ギリシアの『選択的デフォルト』という言葉で。
デフォルトという言葉はあるが、これはデフォルトではないということになった。これは詭弁である。
なぜそんな詭弁を使ったのかというと、デフォルトにすれば、アメリカの金融機関が発行した(売った)ギリシア国債に付随しているCDSという保険証券が、発動してしまうからである。
そうなると発行したアメリカの金融機関に支払義務が生じる。
売った先は主にヨーロッパの金融機関である。
この支払義務を発動させないために、あらかじめ、ECB(欧州中央銀行)は、CDSの保険金額に相当する約100兆円をヨーロッパの市中銀行に供給している。
こういうことがあったから、ヨーロッパの市中銀行はギリシア国債の債権放棄を申し出たのである。
『自主的債権放棄』といいながら、これは出来レースである。
その結果儲かったのはどこかといえば、ゴールドマン・サックス社をはじめとするアメリカの金融機関である。

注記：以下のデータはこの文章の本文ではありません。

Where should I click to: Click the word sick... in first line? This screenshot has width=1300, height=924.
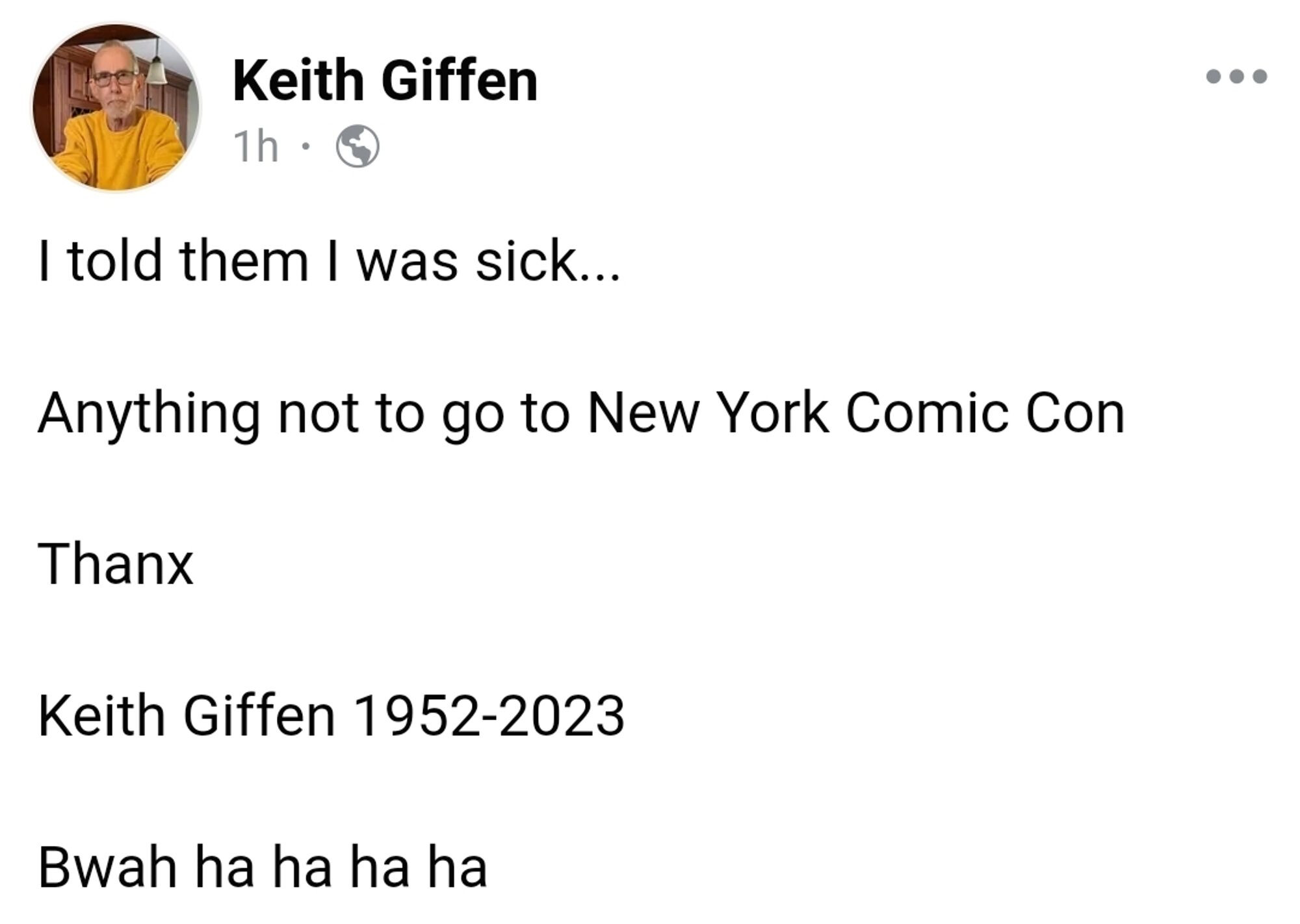[x=548, y=262]
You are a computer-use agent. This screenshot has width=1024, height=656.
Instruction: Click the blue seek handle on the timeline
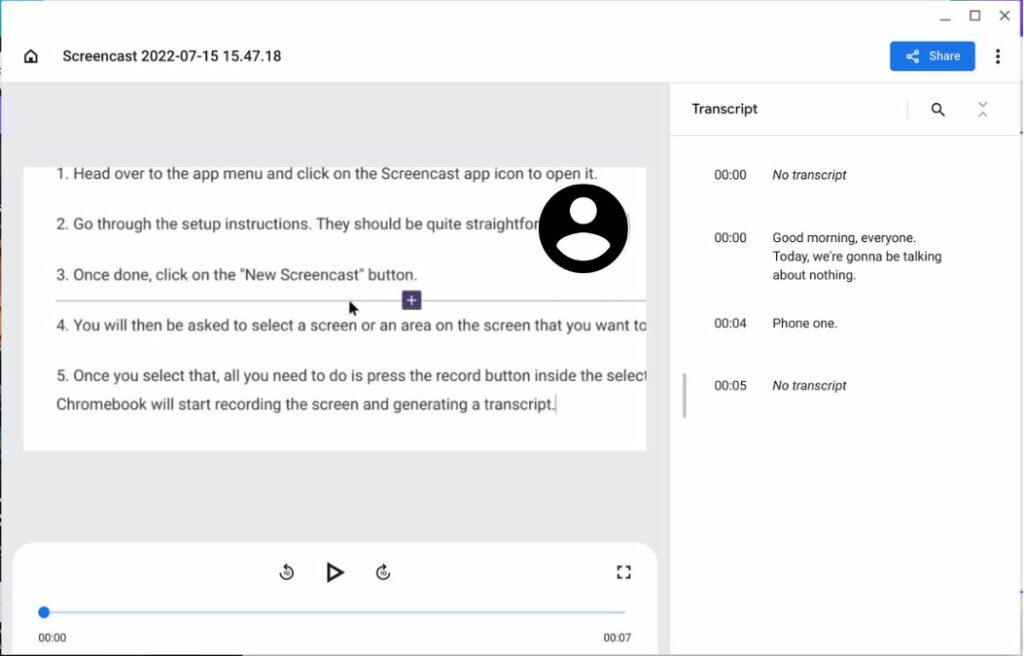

本来はここでゴールドマン・サックスは潰れるはずだったのだ。
アメリカがヨーロッパに支払うべき保険金を、代わりにECB(欧州中央銀行)が支払ったということだ。
ECBは、何の担保もないままに、ユーロ紙幣を増刷してこれを市中銀行に供給した。こんなことをすればヨーロッパ経済はユーロで水ぶくれした経済になってしまう。
こんなことを敢えてしたのである。
一番得したのはゴールドマン・サックス社をはじめとするアメリカ金融機関である。
利益が上がったときは自分たちのもの、損失が生じたときには他人がその損失をかぶってくれる、そんな構造ができあがっている。
ECBはよくこんなバカげたことをしたもんだと思ったら、ECBの総裁であるマリオ・ドラギ総裁は、2002~2005年までゴールドマン・サックスの国際部門の副会長を務めている。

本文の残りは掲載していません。